-85度 遭遇のスエオ

 スエオ達は緑の道を行き、川のほとりへとたどり着いた。

 狩人が魔物に遭遇したのはこの辺りのはずである。

 上流と下流を見渡した一行は、緑の森の中に不自然な物体を見つけた。


 それはまるでモップのようにもさもさであり、人型のようだが座り込んでいるのか毛玉のように見える。

 頭の上には双葉のように黄色い何かが生えているが毛の色は全身赤、緑の植物の中にその存在は目立っていた。


 赤い毛玉がこちらを振り向くと、その表情がうかがえた。

 ぎょろりと飛び出したような眼玉は動きに合わせて揺れているようで、口はまるで腹話術の人形のようにパカパカと動き出す。


「緑が二体もいるですぞ!緑は腹黒悪魔ですぞ!!」


 こちらを見ていきなり叫び出したかと思えば立ち上がる赤い毛玉。

 その体は大きく、身長は二メートルほどあるのではなかろうか。


「まんまムッ○じゃないのよおおおおおおお!怒られるわよおおおおおおお!」


 その赤い毛玉を見ていきなり叫び出すサクラ。

 サクラ以外には○ックという存在がわからず、とりあえず武器に手をかけて身構えた。


「うるさいですぞ緑のメス!子供番組なのについに色仕掛けまで始めやがったですぞ!」


「やめてぇ!それ以上は削除されちゃうううううううう!」


 意味不明な事を言い出す赤い毛玉に、全力で突っ込むサクラ。

 ある意味世界の危機なのではなかろうか。


「とりあえずあれが狩人さんが会った魔物なんだべか?」


 マイペースで確認を取ろうとするスエオ。

 緑色におびえていたはずなのに赤い毛玉というのは少しおかしいと思っているのだろう。


「緑に洗脳された男がたくさんいるですぞ!ついに性転換にまでチャレンジして大人の男までたぶらかすとか、性格が悪いにもほどがあるですぞ!

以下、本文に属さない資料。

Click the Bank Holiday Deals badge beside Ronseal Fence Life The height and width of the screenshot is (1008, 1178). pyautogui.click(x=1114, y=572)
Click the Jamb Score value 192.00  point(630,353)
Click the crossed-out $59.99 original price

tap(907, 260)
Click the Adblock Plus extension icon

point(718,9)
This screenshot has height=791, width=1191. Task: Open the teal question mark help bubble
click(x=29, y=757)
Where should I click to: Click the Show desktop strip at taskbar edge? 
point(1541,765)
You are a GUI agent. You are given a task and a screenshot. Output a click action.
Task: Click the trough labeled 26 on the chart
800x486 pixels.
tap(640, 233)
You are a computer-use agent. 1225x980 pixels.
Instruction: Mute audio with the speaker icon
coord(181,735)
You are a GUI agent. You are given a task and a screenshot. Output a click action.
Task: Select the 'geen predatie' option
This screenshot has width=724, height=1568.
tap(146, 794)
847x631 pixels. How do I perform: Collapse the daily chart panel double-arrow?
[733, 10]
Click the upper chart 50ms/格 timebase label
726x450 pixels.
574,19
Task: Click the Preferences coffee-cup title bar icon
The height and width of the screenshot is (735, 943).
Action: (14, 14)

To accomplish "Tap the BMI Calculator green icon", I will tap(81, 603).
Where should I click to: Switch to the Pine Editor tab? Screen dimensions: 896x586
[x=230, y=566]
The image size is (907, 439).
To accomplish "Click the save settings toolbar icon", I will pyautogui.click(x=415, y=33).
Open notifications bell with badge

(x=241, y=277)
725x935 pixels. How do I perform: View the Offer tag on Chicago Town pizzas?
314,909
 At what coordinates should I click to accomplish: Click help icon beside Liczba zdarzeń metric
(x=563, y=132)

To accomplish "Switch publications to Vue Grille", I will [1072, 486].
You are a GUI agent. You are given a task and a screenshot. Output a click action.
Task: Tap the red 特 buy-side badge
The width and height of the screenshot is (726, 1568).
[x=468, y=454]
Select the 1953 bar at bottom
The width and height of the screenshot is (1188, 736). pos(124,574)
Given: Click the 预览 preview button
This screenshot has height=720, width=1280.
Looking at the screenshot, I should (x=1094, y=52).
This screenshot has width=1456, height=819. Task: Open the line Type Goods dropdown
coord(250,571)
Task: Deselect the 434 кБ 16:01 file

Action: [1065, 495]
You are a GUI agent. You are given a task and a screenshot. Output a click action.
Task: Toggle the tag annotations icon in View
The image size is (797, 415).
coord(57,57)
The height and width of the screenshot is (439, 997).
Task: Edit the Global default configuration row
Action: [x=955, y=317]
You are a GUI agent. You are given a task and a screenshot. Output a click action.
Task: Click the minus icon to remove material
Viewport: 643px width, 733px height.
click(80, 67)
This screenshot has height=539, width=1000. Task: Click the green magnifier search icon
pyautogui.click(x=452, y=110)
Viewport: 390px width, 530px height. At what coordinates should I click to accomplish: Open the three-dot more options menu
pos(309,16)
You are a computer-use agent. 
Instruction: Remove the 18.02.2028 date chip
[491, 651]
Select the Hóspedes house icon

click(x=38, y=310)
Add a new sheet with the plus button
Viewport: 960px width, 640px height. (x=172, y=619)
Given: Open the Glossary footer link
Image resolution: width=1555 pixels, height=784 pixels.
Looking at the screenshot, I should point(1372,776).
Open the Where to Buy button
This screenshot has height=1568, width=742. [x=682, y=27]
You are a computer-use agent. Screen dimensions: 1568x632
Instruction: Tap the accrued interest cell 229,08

 この前緑の怖さを理解した狩人さんを見習うですぞ!」


 どう見ても犯人はこいつだった。

 と言うか聞いてもいないのに自供した。

 この赤い毛玉のような大男に洗脳されてしまったのだろう。

 サクラが犯人なんじゃないかと思わせるバレバレのミスリードを即回収ですぞ!


「この赤き、大地に光をもたらす如き大男よ!

 貴様のその赤を紅蓮の炎で染め上げてくれるっ!」


「スエオ、思い出したようにクールやるなよ……」


 いきなり厨二病発言を放つスエオに、冷静に突っ込むオトワール。

 クールという物がよくわかっていない為、突っ込みに少しキレが無い。

 一方サクラは顔を真っ赤にし、頭をかきむしって悶えていた。

 何やら古傷を抉っているようだ。


 ついでに紅蓮の炎担当で呼び出されたプロウレムも顔を真っ赤にして手で覆っている。

 こっちは単純に恥ずかしいだけのようだ。

 黒歴史どころか、スエオが生み出したばかりで歴史自体が無いからだろう。


 勇者(笑)達はメモしていた。

(黒なら漆黒とかがいいか?)

(緑ってどう言い換えれば良いんだろう?)

(青は空と海どっちに例えた方がいいのだろうか……)

(紅蓮の炎とかカッコイイですぞ!)


 二人が恥ずかしがって二人洗脳されかかって混乱はより酷くなっていくのであった。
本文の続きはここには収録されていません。